▸ Given data
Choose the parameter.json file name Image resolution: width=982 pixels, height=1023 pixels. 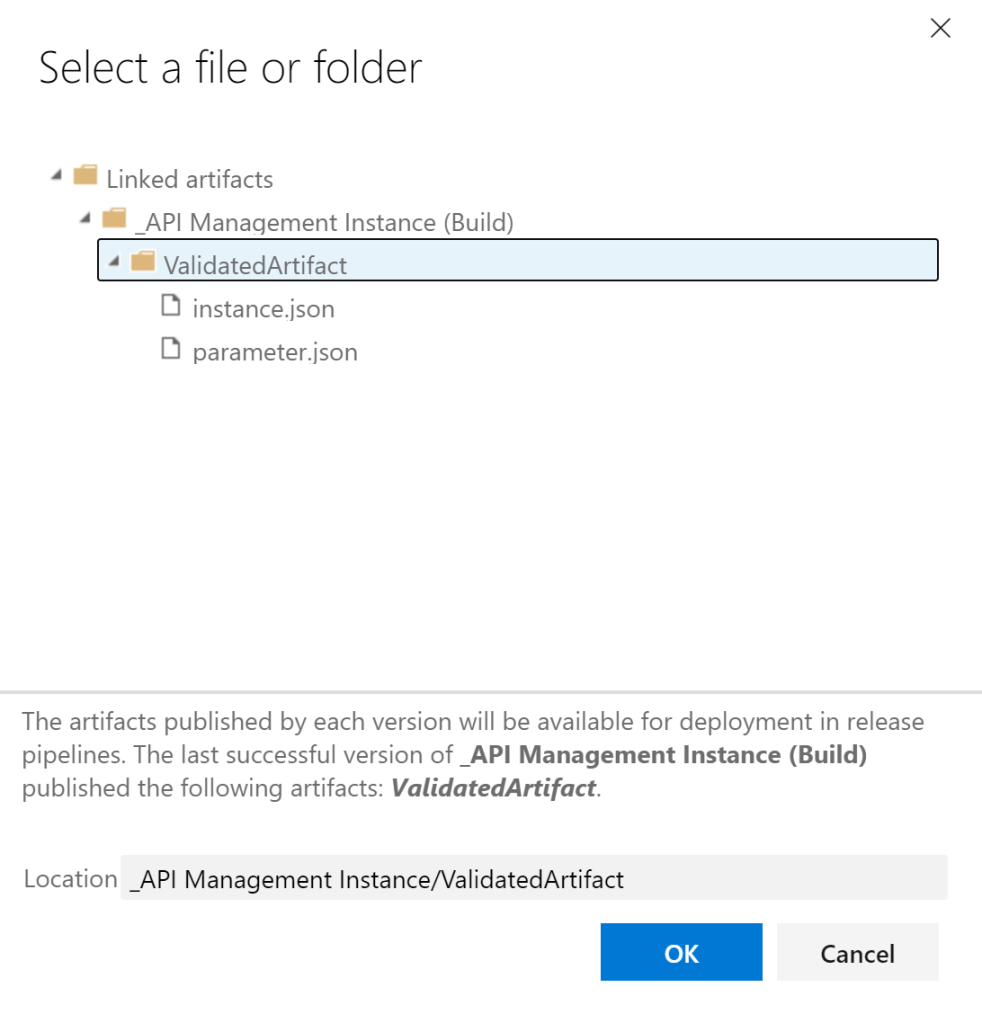point(275,352)
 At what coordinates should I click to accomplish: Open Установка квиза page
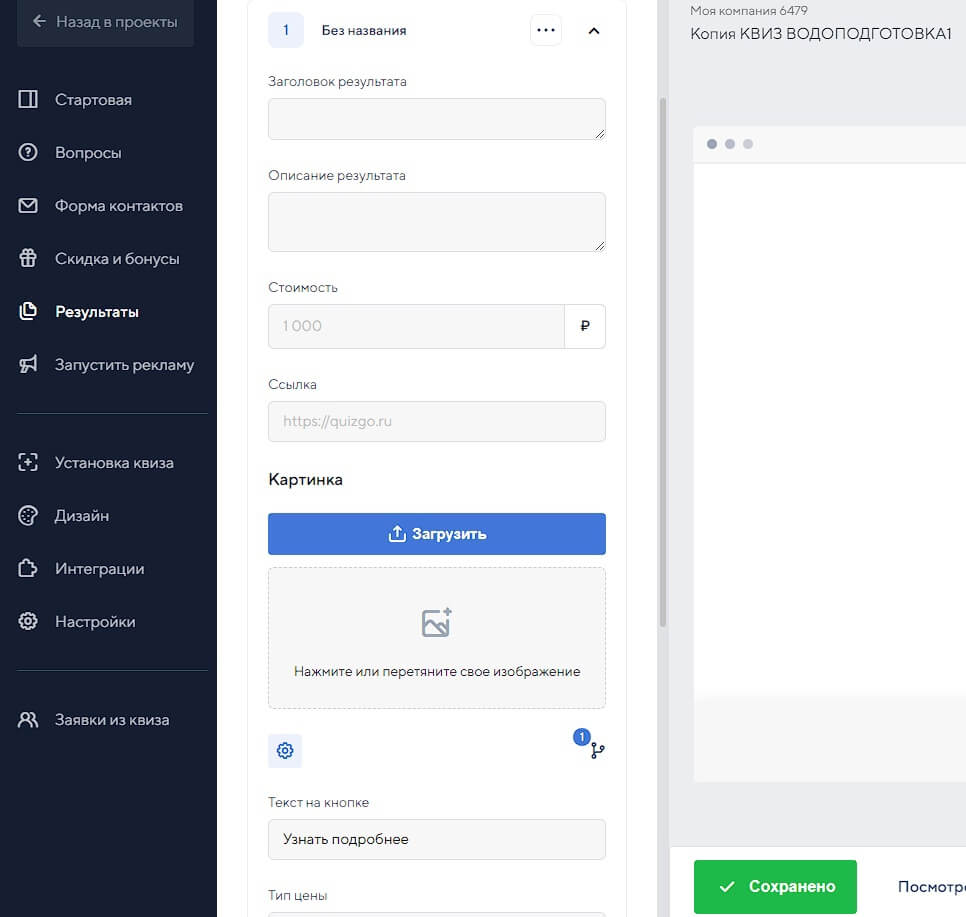click(x=114, y=463)
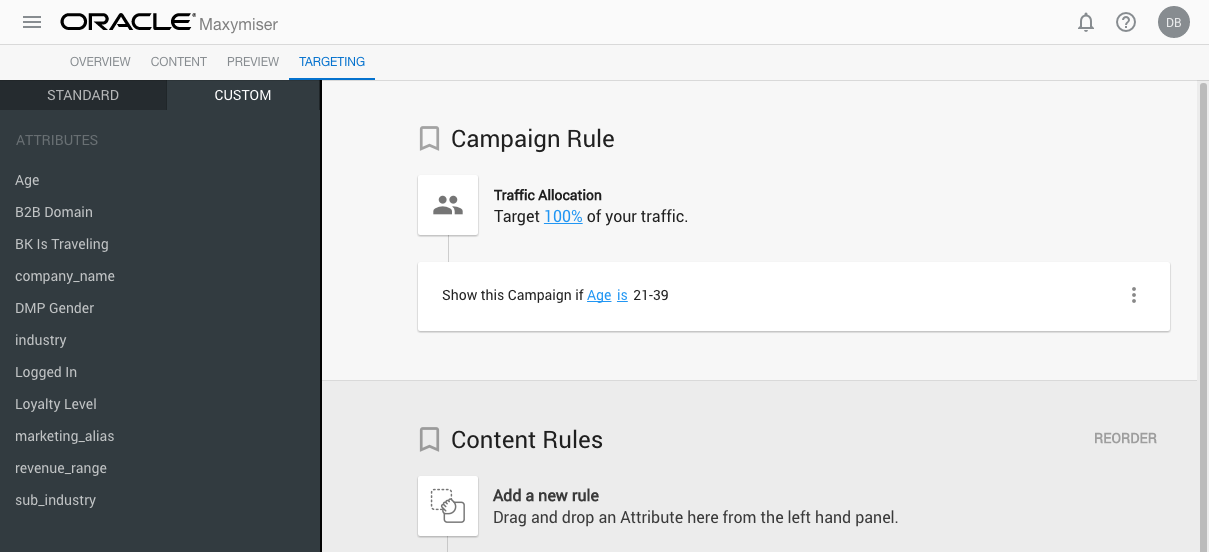Viewport: 1209px width, 552px height.
Task: Click the drag-and-drop Add rule icon
Action: click(x=448, y=506)
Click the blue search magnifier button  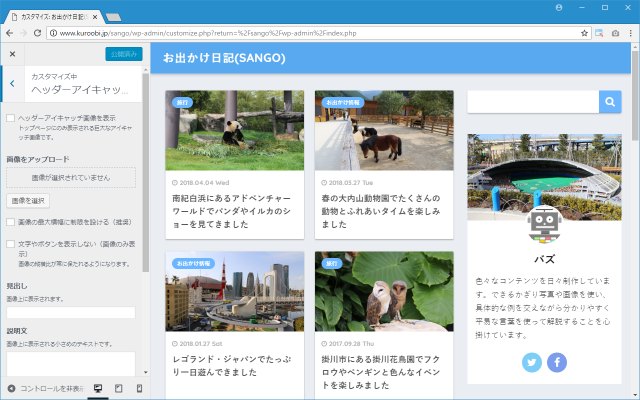coord(610,101)
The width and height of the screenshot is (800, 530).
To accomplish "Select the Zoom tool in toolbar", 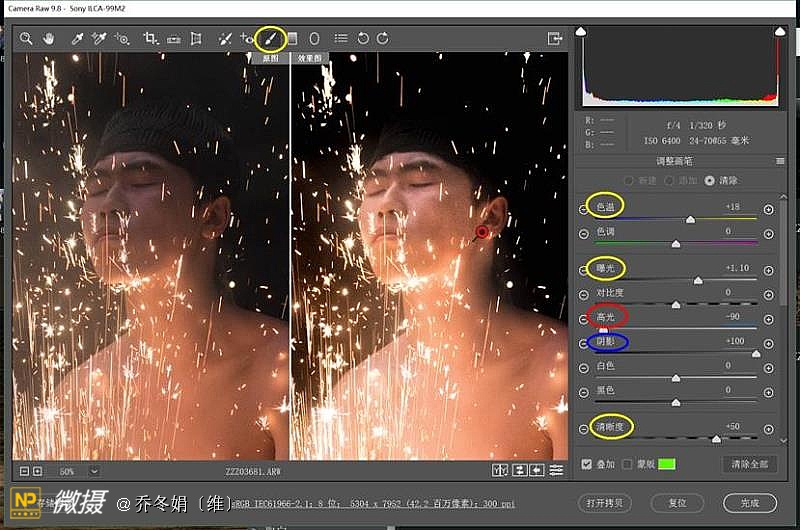I will pyautogui.click(x=26, y=39).
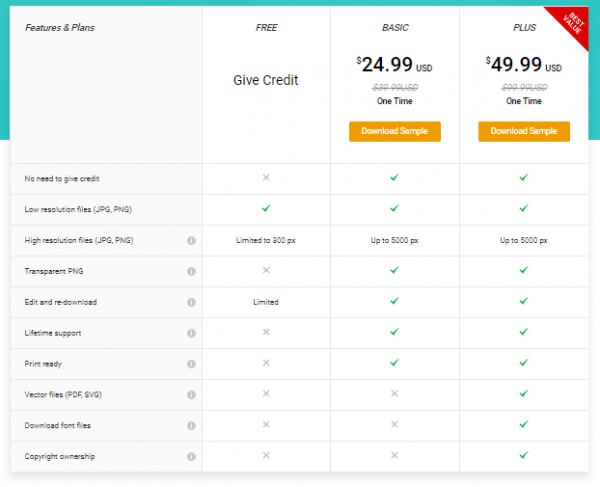
Task: Select the PLUS plan column header
Action: [x=524, y=28]
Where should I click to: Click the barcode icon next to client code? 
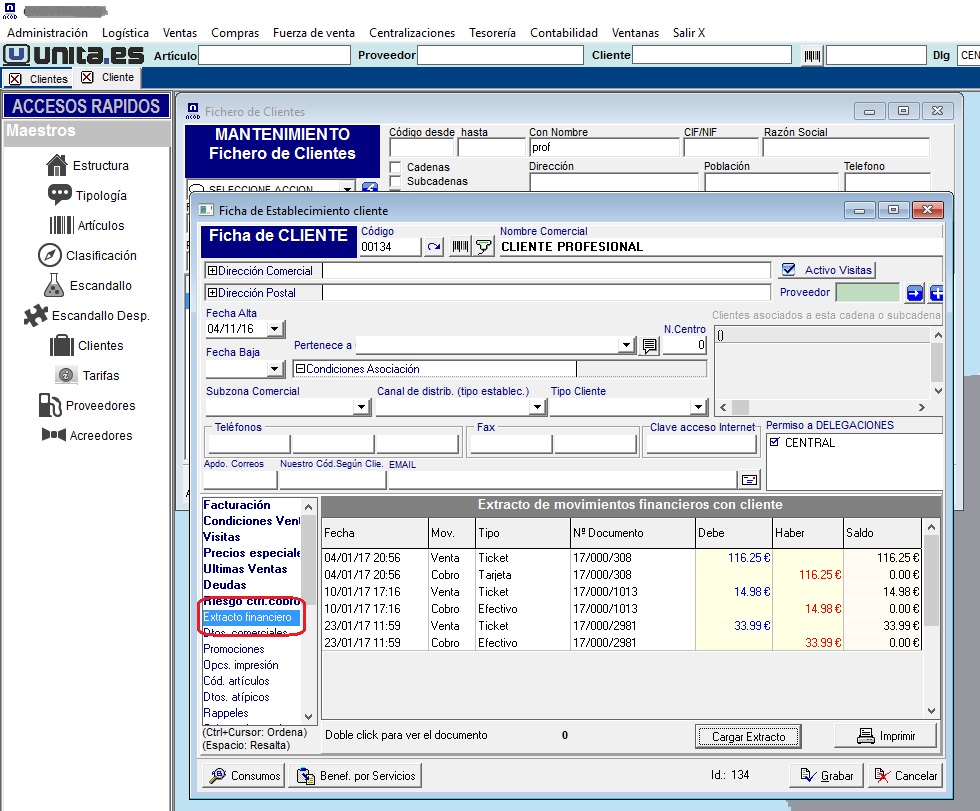[460, 247]
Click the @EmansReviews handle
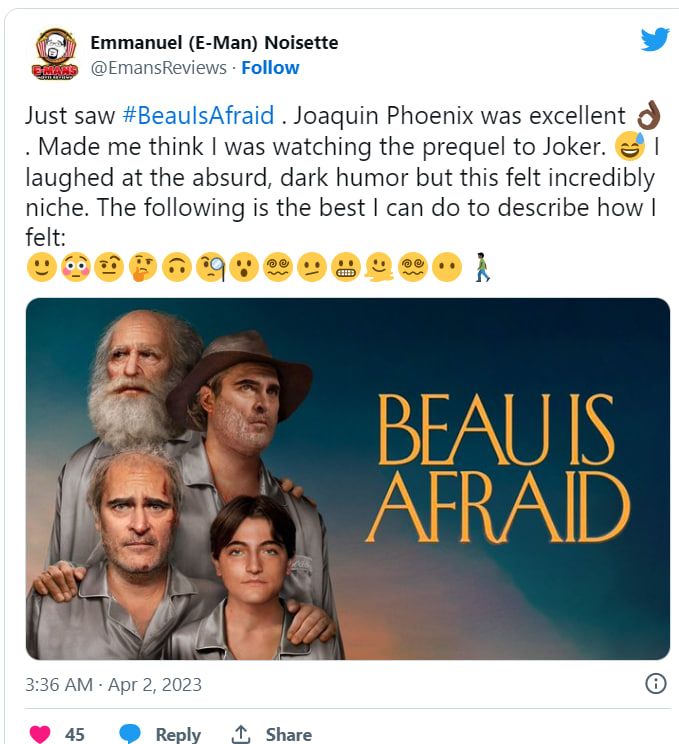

▸ Task prompt
Every line from the one with "Where should I" through the end of the material above should be restated word for word, with the pictures left out.

▸ Result below
Where should I click to: Click the barcode icon next to client code? 
[460, 247]
Click the @EmansReviews handle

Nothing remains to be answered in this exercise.